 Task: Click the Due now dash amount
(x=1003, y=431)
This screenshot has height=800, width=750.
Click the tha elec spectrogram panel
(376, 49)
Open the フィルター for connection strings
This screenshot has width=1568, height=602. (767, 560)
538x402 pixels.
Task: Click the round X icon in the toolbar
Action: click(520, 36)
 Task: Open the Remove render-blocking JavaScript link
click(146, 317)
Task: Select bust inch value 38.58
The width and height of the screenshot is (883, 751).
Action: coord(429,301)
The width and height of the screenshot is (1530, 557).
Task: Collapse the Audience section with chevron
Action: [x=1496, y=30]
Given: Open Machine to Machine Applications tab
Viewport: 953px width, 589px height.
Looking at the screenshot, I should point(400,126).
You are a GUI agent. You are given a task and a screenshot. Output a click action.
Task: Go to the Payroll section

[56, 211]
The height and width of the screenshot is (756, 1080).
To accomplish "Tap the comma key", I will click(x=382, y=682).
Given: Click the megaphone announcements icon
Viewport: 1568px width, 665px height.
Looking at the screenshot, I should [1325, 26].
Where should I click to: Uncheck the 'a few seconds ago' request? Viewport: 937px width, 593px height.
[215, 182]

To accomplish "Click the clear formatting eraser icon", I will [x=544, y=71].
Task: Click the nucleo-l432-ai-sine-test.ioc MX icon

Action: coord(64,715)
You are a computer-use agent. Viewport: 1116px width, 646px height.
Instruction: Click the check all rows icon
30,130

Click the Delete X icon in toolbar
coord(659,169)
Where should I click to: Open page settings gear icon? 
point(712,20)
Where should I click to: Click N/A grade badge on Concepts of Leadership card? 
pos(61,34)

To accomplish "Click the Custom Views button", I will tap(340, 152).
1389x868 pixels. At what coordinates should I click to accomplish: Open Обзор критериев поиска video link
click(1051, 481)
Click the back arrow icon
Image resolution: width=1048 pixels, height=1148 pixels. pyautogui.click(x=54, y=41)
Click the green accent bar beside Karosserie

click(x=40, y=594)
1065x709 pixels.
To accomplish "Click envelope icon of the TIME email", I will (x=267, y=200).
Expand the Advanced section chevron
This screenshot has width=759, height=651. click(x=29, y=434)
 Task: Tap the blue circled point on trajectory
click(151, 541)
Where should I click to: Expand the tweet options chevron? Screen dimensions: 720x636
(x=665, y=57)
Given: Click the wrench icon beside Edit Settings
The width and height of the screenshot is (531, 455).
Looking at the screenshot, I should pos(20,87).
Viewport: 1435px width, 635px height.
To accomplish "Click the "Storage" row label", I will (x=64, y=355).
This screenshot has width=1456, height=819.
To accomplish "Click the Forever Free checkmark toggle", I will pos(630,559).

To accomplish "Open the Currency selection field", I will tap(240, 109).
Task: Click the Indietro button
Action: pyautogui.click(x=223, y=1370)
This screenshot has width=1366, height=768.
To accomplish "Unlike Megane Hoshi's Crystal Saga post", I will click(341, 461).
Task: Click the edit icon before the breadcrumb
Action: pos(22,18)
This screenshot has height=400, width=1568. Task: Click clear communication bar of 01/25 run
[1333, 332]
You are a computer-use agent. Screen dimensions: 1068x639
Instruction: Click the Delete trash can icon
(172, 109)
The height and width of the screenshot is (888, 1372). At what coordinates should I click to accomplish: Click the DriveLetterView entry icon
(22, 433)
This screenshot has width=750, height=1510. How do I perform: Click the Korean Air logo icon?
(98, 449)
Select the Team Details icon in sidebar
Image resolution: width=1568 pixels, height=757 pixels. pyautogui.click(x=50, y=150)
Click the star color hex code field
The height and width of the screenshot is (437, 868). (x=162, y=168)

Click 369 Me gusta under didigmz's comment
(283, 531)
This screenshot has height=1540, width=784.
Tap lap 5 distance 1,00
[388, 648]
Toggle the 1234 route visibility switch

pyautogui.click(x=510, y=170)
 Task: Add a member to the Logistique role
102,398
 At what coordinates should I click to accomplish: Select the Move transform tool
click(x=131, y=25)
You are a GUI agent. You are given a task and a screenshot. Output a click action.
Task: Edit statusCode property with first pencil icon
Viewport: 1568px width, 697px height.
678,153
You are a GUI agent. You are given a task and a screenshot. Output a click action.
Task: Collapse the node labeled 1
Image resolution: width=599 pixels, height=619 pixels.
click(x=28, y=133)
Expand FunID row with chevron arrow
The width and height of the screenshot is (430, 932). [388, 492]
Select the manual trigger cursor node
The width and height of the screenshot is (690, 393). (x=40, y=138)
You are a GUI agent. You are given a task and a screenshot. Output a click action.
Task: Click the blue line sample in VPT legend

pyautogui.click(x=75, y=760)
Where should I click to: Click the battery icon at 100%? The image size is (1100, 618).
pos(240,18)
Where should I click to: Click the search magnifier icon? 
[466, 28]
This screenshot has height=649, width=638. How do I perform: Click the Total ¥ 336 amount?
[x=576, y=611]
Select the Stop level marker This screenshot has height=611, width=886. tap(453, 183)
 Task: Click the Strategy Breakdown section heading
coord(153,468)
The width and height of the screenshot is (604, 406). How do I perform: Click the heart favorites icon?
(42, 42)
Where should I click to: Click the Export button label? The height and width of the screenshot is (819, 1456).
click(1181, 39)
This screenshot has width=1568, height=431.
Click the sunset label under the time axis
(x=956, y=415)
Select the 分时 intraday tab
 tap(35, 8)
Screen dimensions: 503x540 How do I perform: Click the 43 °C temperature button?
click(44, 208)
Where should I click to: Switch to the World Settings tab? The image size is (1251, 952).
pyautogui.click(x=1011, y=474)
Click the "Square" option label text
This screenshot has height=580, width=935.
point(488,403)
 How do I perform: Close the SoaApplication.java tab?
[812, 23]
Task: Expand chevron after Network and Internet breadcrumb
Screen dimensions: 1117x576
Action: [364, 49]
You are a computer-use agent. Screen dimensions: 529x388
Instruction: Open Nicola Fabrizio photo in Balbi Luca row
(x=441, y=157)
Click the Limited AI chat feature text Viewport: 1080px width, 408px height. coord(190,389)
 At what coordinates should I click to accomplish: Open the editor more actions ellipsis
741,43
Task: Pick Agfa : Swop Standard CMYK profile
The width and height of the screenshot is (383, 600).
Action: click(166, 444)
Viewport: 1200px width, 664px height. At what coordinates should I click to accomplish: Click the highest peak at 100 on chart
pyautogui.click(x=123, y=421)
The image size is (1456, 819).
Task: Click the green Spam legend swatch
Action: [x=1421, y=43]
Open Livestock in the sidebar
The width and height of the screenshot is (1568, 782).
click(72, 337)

§ **What the task requires**
Can you reproduce the entries above verbatim, from first to last?

§ **Response to this exercise**
 Task: Click the Due now dash amount
(x=1003, y=431)
This screenshot has height=800, width=750.
Click the tha elec spectrogram panel
(376, 49)
Open the フィルター for connection strings
This screenshot has width=1568, height=602. (767, 560)
538x402 pixels.
Task: Click the round X icon in the toolbar
Action: click(520, 36)
 Task: Open the Remove render-blocking JavaScript link
click(146, 317)
Task: Select bust inch value 38.58
The width and height of the screenshot is (883, 751).
Action: coord(429,301)
The width and height of the screenshot is (1530, 557).
Task: Collapse the Audience section with chevron
Action: [x=1496, y=30]
Given: Open Machine to Machine Applications tab
Viewport: 953px width, 589px height.
Looking at the screenshot, I should point(400,126).
You are a GUI agent. You are given a task and a screenshot. Output a click action.
Task: Go to the Payroll section

[56, 211]
The height and width of the screenshot is (756, 1080).
To accomplish "Tap the comma key", I will click(x=382, y=682).
Given: Click the megaphone announcements icon
Viewport: 1568px width, 665px height.
Looking at the screenshot, I should [1325, 26].
Where should I click to: Uncheck the 'a few seconds ago' request? Viewport: 937px width, 593px height.
[215, 182]

To accomplish "Click the clear formatting eraser icon", I will [x=544, y=71].
Task: Click the nucleo-l432-ai-sine-test.ioc MX icon

Action: coord(64,715)
You are a computer-use agent. Viewport: 1116px width, 646px height.
Instruction: Click the check all rows icon
30,130

Click the Delete X icon in toolbar
coord(659,169)
Where should I click to: Open page settings gear icon? 
point(712,20)
Where should I click to: Click N/A grade badge on Concepts of Leadership card? 
pos(61,34)

To accomplish "Click the Custom Views button", I will tap(340, 152).
1389x868 pixels. At what coordinates should I click to accomplish: Open Обзор критериев поиска video link
click(1051, 481)
Click the back arrow icon
Image resolution: width=1048 pixels, height=1148 pixels. pyautogui.click(x=54, y=41)
Click the green accent bar beside Karosserie

click(x=40, y=594)
1065x709 pixels.
To accomplish "Click envelope icon of the TIME email", I will (x=267, y=200).
Expand the Advanced section chevron
This screenshot has width=759, height=651. click(x=29, y=434)
 Task: Tap the blue circled point on trajectory
click(151, 541)
Where should I click to: Expand the tweet options chevron? Screen dimensions: 720x636
(x=665, y=57)
Given: Click the wrench icon beside Edit Settings
The width and height of the screenshot is (531, 455).
Looking at the screenshot, I should pos(20,87).
Viewport: 1435px width, 635px height.
To accomplish "Click the "Storage" row label", I will (x=64, y=355).
This screenshot has width=1456, height=819.
To accomplish "Click the Forever Free checkmark toggle", I will pos(630,559).

To accomplish "Open the Currency selection field", I will tap(240, 109).
Task: Click the Indietro button
Action: pyautogui.click(x=223, y=1370)
This screenshot has width=1366, height=768.
To accomplish "Unlike Megane Hoshi's Crystal Saga post", I will click(341, 461).
Task: Click the edit icon before the breadcrumb
Action: pos(22,18)
This screenshot has height=400, width=1568. Task: Click clear communication bar of 01/25 run
[1333, 332]
You are a computer-use agent. Screen dimensions: 1068x639
Instruction: Click the Delete trash can icon
(172, 109)
The height and width of the screenshot is (888, 1372). At what coordinates should I click to accomplish: Click the DriveLetterView entry icon
(22, 433)
This screenshot has width=750, height=1510. How do I perform: Click the Korean Air logo icon?
(98, 449)
Select the Team Details icon in sidebar
Image resolution: width=1568 pixels, height=757 pixels. pyautogui.click(x=50, y=150)
Click the star color hex code field
The height and width of the screenshot is (437, 868). (x=162, y=168)

Click 369 Me gusta under didigmz's comment
(283, 531)
This screenshot has height=1540, width=784.
Tap lap 5 distance 1,00
[388, 648]
Toggle the 1234 route visibility switch

pyautogui.click(x=510, y=170)
 Task: Add a member to the Logistique role
102,398
 At what coordinates should I click to accomplish: Select the Move transform tool
click(x=131, y=25)
You are a GUI agent. You are given a task and a screenshot. Output a click action.
Task: Edit statusCode property with first pencil icon
Viewport: 1568px width, 697px height.
678,153
You are a GUI agent. You are given a task and a screenshot. Output a click action.
Task: Collapse the node labeled 1
Image resolution: width=599 pixels, height=619 pixels.
click(x=28, y=133)
Expand FunID row with chevron arrow
The width and height of the screenshot is (430, 932). [388, 492]
Select the manual trigger cursor node
The width and height of the screenshot is (690, 393). (x=40, y=138)
You are a GUI agent. You are given a task and a screenshot. Output a click action.
Task: Click the blue line sample in VPT legend

pyautogui.click(x=75, y=760)
Where should I click to: Click the battery icon at 100%? The image size is (1100, 618).
pos(240,18)
Where should I click to: Click the search magnifier icon? 
[466, 28]
This screenshot has height=649, width=638. How do I perform: Click the Total ¥ 336 amount?
[x=576, y=611]
Select the Stop level marker This screenshot has height=611, width=886. tap(453, 183)
 Task: Click the Strategy Breakdown section heading
coord(153,468)
The width and height of the screenshot is (604, 406). How do I perform: Click the heart favorites icon?
(42, 42)
Where should I click to: Click the Export button label? The height and width of the screenshot is (819, 1456).
click(1181, 39)
This screenshot has width=1568, height=431.
Click the sunset label under the time axis
(x=956, y=415)
Select the 分时 intraday tab
 tap(35, 8)
Screen dimensions: 503x540 How do I perform: Click the 43 °C temperature button?
click(44, 208)
Where should I click to: Switch to the World Settings tab? The image size is (1251, 952).
pyautogui.click(x=1011, y=474)
Click the "Square" option label text
This screenshot has height=580, width=935.
point(488,403)
 How do I perform: Close the SoaApplication.java tab?
[812, 23]
Task: Expand chevron after Network and Internet breadcrumb
Screen dimensions: 1117x576
Action: [364, 49]
You are a computer-use agent. Screen dimensions: 529x388
Instruction: Open Nicola Fabrizio photo in Balbi Luca row
(x=441, y=157)
Click the Limited AI chat feature text Viewport: 1080px width, 408px height. coord(190,389)
 At what coordinates should I click to accomplish: Open the editor more actions ellipsis
741,43
Task: Pick Agfa : Swop Standard CMYK profile
The width and height of the screenshot is (383, 600).
Action: click(166, 444)
Viewport: 1200px width, 664px height. At what coordinates should I click to accomplish: Click the highest peak at 100 on chart
pyautogui.click(x=123, y=421)
The image size is (1456, 819).
Task: Click the green Spam legend swatch
Action: [x=1421, y=43]
Open Livestock in the sidebar
The width and height of the screenshot is (1568, 782).
click(72, 337)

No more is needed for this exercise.